## Requirement
Each line below that contains the word "computer" must be copied.

[Collected data]
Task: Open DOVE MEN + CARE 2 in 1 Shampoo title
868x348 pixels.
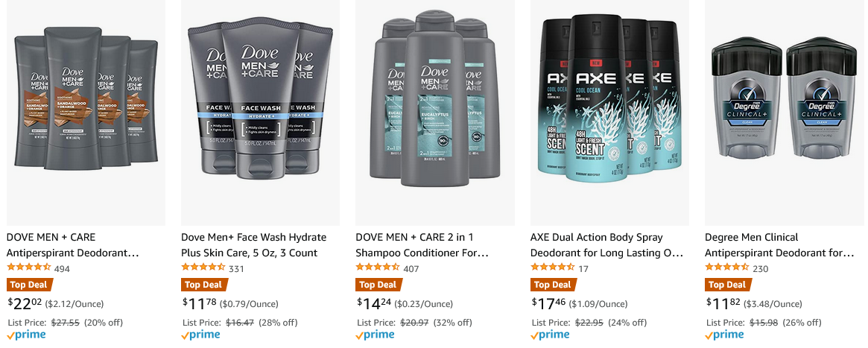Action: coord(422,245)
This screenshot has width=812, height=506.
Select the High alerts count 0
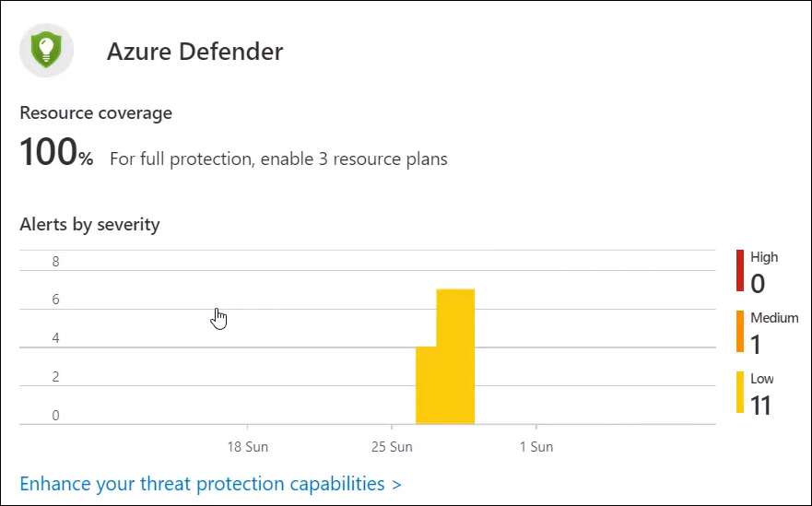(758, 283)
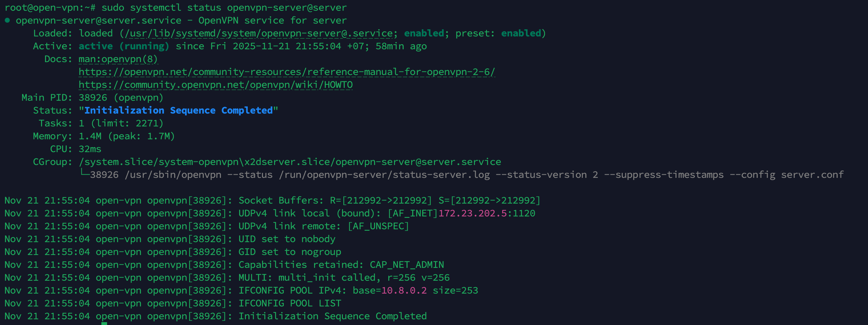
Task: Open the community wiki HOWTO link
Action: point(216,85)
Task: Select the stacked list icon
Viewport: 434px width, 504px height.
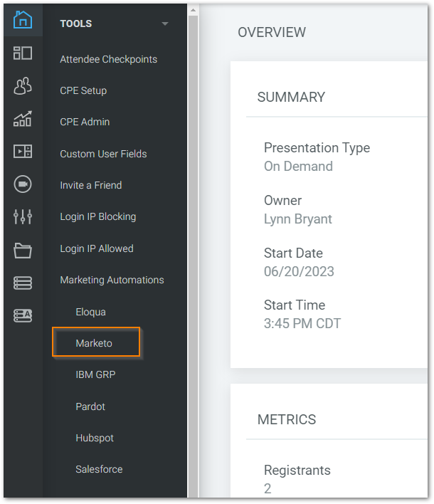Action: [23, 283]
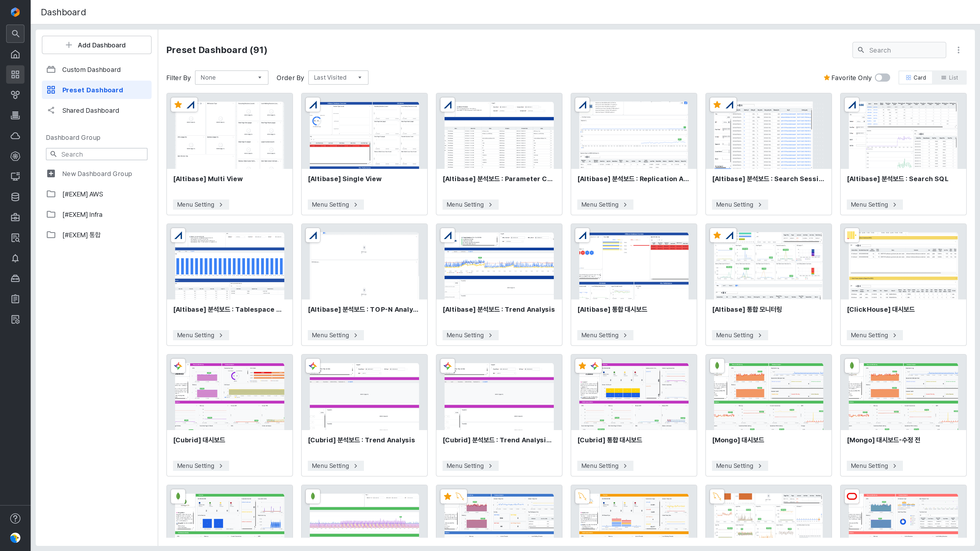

--

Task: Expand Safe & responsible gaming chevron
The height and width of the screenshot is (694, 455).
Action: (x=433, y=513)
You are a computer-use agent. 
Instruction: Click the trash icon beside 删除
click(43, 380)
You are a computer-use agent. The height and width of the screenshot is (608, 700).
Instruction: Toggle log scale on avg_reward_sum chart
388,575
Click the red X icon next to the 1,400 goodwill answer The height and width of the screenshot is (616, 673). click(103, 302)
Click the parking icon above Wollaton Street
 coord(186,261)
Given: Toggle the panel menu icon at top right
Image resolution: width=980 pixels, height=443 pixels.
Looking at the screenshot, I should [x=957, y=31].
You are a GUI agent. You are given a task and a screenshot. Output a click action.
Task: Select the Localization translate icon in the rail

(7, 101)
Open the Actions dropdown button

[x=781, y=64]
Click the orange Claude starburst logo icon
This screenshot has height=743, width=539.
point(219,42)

## Output of the task
You are a computer-use agent. 
You are a computer-use agent. The height and width of the screenshot is (608, 700).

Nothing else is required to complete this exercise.